Inevitably when Liebesman could no longer produce rabbits from the book-keeping hat to prop up results, the three major entities (Corpgro, Corpcapital, and Corpcapital Bank) were merged in 2001, and a set of merged financial statements produced where any investor would be hard pressed to compare results from one year to another, a constant theme throughout the lives of Corpgro and Corpcapital, and indeed with Liebesman’s former modus operandi as the CEO of W & A. The cash from the bank, formerly under the ownership of Corpcapital Bank shareholders got lost in the wash and became an asset of the merged unit under the leadership of Liebesman.

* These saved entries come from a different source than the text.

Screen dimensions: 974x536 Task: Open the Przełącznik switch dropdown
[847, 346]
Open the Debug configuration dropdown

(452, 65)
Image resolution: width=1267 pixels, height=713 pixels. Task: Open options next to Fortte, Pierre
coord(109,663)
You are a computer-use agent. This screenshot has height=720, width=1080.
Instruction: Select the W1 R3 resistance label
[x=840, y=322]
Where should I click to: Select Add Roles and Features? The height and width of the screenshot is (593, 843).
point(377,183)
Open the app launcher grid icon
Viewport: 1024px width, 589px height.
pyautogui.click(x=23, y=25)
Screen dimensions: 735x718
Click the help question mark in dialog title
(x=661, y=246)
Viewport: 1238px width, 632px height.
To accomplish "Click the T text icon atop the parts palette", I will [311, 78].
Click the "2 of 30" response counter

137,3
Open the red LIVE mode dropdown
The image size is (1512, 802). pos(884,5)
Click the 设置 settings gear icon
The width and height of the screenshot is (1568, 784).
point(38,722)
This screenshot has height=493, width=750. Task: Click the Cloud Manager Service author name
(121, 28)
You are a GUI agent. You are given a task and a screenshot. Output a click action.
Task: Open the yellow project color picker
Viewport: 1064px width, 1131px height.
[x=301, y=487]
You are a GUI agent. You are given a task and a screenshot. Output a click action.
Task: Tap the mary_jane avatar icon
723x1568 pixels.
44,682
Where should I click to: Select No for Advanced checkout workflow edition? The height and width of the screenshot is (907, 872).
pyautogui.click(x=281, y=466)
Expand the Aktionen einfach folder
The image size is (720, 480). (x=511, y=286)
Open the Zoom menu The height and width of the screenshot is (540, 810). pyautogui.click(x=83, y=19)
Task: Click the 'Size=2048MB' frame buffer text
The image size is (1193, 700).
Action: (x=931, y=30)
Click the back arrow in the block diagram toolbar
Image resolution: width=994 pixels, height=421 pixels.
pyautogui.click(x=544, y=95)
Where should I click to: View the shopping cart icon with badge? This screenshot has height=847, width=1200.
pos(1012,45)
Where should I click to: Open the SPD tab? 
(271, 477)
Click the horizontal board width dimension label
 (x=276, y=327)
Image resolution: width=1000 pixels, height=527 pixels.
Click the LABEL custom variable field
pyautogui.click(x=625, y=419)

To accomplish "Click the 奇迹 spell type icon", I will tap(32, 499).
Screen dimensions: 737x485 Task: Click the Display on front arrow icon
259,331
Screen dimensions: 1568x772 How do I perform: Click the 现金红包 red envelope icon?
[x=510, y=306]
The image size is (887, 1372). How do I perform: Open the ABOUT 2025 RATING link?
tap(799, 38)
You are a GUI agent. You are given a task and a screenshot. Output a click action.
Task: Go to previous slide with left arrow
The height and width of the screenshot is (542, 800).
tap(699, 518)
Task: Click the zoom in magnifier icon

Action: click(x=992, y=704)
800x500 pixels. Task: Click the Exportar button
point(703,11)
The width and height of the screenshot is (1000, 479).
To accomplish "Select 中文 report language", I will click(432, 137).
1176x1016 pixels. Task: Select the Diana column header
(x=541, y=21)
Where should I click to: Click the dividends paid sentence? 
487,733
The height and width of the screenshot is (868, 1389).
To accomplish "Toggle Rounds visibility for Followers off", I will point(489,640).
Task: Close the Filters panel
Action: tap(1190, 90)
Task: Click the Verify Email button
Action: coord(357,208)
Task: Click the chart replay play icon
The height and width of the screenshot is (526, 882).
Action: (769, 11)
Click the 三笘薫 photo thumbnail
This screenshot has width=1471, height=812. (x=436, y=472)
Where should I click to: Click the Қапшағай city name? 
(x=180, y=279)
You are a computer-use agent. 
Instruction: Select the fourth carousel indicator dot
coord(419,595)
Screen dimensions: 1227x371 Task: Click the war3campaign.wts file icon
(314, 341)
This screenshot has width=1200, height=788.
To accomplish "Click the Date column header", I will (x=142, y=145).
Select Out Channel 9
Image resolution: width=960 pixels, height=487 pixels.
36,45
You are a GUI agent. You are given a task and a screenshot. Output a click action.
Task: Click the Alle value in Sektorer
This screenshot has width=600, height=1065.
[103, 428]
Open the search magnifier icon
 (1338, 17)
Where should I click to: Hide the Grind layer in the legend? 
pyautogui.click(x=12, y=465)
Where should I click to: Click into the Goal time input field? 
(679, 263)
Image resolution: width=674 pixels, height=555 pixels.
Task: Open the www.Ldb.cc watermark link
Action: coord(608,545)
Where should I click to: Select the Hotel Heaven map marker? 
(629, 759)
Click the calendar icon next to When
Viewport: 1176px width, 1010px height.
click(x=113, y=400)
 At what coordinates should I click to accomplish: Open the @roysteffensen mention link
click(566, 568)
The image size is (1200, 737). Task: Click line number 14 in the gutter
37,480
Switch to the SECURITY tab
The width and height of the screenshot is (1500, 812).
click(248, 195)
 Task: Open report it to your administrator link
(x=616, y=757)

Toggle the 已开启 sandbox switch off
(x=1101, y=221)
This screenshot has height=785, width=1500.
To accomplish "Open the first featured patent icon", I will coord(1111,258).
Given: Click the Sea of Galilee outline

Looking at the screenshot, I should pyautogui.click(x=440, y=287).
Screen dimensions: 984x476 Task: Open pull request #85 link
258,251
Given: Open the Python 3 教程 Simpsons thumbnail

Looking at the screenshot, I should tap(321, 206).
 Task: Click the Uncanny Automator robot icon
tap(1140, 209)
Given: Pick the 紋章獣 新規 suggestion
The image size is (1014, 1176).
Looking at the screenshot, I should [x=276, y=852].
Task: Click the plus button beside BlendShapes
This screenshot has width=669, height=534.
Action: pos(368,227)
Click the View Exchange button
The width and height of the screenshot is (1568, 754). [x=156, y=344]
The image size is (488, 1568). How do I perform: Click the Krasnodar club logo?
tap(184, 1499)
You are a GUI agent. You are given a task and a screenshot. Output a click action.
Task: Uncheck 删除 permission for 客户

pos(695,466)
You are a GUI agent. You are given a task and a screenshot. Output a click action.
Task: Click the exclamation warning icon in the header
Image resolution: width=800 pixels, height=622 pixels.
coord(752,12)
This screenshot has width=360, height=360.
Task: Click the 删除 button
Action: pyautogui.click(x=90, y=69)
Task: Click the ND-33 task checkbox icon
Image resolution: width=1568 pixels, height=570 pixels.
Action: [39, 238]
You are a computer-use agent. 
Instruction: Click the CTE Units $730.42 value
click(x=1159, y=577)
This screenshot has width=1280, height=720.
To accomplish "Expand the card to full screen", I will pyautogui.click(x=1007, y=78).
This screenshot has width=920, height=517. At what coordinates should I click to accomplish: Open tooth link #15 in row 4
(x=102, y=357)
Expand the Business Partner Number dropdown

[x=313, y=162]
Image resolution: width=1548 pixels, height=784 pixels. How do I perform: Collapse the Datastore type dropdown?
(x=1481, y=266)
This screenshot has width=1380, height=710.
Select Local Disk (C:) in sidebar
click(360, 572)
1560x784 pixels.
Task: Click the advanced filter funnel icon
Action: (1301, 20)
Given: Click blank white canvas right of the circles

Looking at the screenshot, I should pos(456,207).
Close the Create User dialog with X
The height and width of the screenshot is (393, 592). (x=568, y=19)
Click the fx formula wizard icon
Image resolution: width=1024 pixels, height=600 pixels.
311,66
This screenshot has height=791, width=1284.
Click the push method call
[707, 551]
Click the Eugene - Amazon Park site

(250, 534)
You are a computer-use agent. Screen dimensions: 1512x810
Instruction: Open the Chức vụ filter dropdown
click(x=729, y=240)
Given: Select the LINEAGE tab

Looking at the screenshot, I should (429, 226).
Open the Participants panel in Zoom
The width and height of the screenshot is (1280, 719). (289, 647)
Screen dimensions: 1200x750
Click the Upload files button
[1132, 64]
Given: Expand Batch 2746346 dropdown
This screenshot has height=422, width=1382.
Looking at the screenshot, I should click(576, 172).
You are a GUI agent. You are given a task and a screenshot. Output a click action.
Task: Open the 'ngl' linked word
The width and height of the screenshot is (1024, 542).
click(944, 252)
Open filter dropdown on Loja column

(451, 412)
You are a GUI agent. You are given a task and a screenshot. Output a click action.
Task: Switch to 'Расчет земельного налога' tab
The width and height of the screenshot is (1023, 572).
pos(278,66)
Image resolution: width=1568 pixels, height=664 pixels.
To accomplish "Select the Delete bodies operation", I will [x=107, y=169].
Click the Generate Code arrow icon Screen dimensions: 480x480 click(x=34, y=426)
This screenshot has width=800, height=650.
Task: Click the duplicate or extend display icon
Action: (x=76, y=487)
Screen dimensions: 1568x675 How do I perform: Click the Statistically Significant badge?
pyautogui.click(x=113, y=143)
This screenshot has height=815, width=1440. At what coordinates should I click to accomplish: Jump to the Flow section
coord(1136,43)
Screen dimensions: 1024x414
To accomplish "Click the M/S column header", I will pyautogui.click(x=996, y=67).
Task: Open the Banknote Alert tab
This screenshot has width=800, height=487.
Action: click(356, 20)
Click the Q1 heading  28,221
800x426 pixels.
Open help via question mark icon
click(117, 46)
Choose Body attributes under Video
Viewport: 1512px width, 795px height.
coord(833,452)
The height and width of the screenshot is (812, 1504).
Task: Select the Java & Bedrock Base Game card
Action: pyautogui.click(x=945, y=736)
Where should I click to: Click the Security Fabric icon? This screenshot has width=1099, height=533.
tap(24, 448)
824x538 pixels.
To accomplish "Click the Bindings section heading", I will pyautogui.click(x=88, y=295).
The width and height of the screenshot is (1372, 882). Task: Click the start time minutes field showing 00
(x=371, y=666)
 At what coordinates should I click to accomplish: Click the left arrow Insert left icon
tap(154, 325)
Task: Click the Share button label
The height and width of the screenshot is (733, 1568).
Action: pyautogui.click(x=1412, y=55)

The swap ratios for the merger were influenced in a major way by the sleight of hand over Cytech, to the benefit of some lucky shareholders, who included the privileged executives, and to the detriment of other minorities, such as Kensani, a women’s empowerment group that had invested some R50 million in Fulcrum. A public dispute with Kensani, headed by CEO Kelley Starke, during the 2001 merger convinced the market that Liebesman, whose reputation had been suspect since his W&A debacle, was not to be trusted again and the share went into free fall in 2002, crashing from 240 cents to 88 cents.
While trust was a major factor in the share price tumbles it was also due in no small measure to the inability of Liebesman and his hand picked team to deliver real results, as they had promised the market. Time and again when the chips were down, companies headed by Liebesman failed to deliver real results. See Collett Corpcapital Structure Annexures A1-B2.